Sun News ceased broadcasting earlier this month because it had been losing money and its parent company, Quebecor Media, was unable to find a purchaser for it. Many believe that this is due to the CRTC’s decision not to grant them Category-1, mandatory carry, status when they applied for it in 2013, and that that decision was made by the CRTC to deliberately kill the station. Whether or not that is the case, I will leave it to others to say, although it would not surprise me as Sun News certainly did not fit in to the unified and uniform “Canadian broadcasting system”, that the CRTC seeks to protect. What I will say about it is that Sun News showed, in its four years of broadcasting, why it is important that points of view other than those offered by the CBC and approved by the CRTC be available. Now that Sun News is gone it is imperative that the CRTC’s stranglehold over the channels of information available to Canadians be broken.
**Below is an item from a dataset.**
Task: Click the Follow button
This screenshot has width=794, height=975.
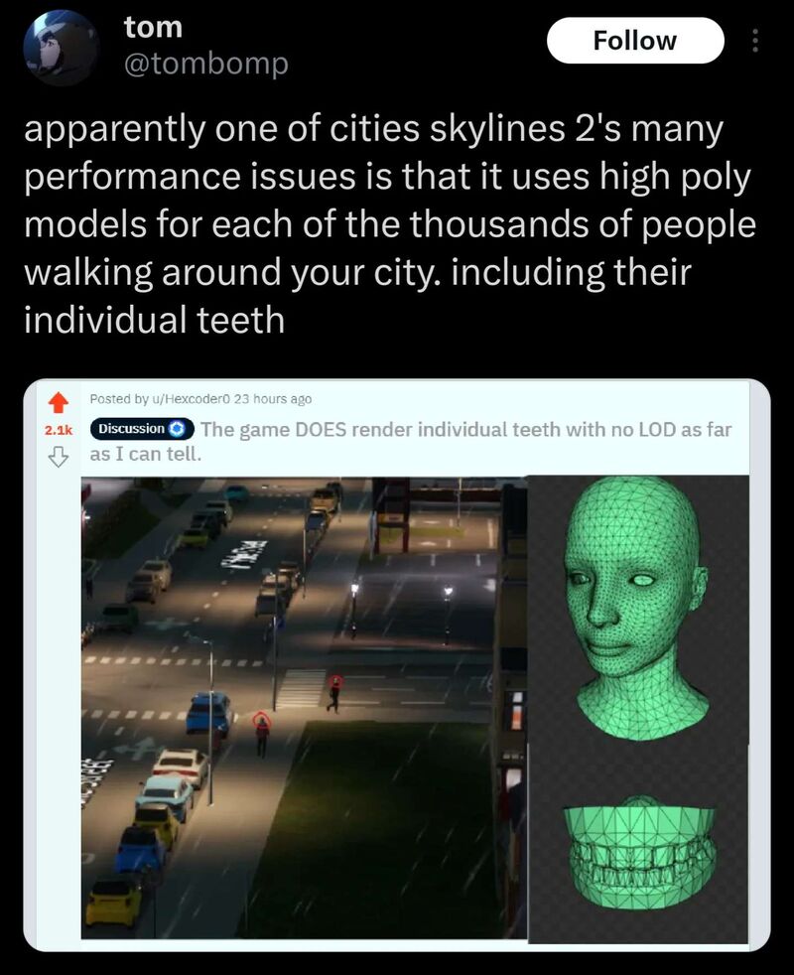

The present Prime Minister has claimed all his political life to be a believer in freedom. Since becoming Prime Minister he has restored some of the symbols of the older Canadian tradition, the foundation upon which traditional Canadian freedoms rested. His current efforts to meet the threat of terrorism by expanding the powers of CSIS rather than deal with the Trudeau-era immigration and multiculturalism policies that render us vulnerable provide us with good reason to question his commitment to Canadian tradition and freedom. If he truly believes in freedom he must prove it by doing something substantial towards restoring the freedom we have lost. The CRTC, far from being a protective barrier preserving Canadian culture from being swamped by foreign and especially American culture, has failed to preserve the best of Canadian culture while allowing the worst filth from Hollywood in. It has instead become a wall between Canadians and the information they need about what has been done to their culture, traditions, and freedoms, in order to protect what is left and restore what is lost. To borrow and adapt some famous words from the last decent man to hold the office of American President, Mr. Harper, tear down this wall!